Their key qualification: a Jew is not meant to live under the stars. Through Torah, mitzvos, and closeness to Hashem, a person rises above whatever the mazal would otherwise incline them toward.
"Ein mazal l'Yisrael"
The Gemara (Shabbos 156a) records the famous teaching of Rabbi Yochanan: ein mazal l'Yisrael — Israel is not bound by its mazal. The Gemara brings stories where a decree "written in the stars" was overturned: Rabbi Akiva's daughter was foretold to die on her wedding night, and her act of tzedakah set the decree aside. The lesson the Sages draw is that tzedakah (charity), tefillah (prayer), and teshuvah (return) transcend the mazal. The chart is not a sentence. It is, at most, a starting tendency that a person is free — and obligated — to elevate.
The principle we build on
This is the line the Sages draw and the line Mazalot is built around: the mazal predisposes; it does not decree. A chart can describe a raw energy you were given — but what you do with that energy is yours. The same fierce drive can build or destroy; the work of a life is to channel it well. A reading here is meant to be a mirror for your middos (character traits) and your free choices, not a forecast of what will happen to you.
So where does that leave Mazalot?
We deliberately stay inside the permitting view:
- For reflection, not prediction. We describe character and tendencies. We do not tell you what will happen or what you must do.
- No divination. No ov, no yidoni, no contacting anything, no "lucky days" to govern your decisions.
- Free will first.

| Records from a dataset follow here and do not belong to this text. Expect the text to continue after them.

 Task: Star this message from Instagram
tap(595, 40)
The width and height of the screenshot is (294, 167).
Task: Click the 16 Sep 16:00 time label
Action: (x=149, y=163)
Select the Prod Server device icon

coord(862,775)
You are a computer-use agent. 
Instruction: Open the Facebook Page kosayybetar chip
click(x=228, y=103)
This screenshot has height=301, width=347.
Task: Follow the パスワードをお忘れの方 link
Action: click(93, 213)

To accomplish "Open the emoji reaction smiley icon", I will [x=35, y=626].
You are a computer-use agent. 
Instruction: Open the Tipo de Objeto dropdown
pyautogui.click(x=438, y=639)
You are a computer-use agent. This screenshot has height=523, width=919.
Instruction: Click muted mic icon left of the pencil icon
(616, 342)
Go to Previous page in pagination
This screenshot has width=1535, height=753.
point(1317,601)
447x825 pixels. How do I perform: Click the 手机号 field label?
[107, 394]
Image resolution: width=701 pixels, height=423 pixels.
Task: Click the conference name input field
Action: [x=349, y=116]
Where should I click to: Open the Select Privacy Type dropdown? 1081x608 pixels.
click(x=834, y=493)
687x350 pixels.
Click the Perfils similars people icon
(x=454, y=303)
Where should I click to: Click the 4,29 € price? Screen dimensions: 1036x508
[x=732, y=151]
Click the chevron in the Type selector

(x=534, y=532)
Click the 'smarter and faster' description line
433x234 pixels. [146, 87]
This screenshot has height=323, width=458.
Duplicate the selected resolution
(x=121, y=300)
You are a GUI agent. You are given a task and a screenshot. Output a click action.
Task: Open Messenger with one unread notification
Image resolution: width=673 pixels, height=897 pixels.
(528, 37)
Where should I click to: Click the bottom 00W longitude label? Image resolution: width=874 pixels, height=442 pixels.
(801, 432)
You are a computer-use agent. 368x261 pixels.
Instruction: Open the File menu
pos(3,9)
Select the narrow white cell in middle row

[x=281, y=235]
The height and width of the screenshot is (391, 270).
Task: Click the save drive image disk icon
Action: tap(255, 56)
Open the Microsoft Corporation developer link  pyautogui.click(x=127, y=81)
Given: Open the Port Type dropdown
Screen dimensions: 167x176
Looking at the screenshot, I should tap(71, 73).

Everything here assumes you are free to rise above any tendency the chart describes — exactly as ein mazal l'Yisrael teaches.
- Rooted in Torah sources. The framework draws on Sefer Yetzirah's letter and planet correspondences and the classical Jewish understanding of the cosmos.
An honest word
Because there is a real machlokes here, the responsible thing to say is plainly: if this matters to you halachically, ask your own Rav. Some will follow the Rambam and prefer you avoid it entirely; many will be comfortable with reflective study in the spirit of the Ramban and Ibn Ezra. We offer Mazalot in that second spirit — as contemplation and self-knowledge, with free will and Hashem's providence always above the stars.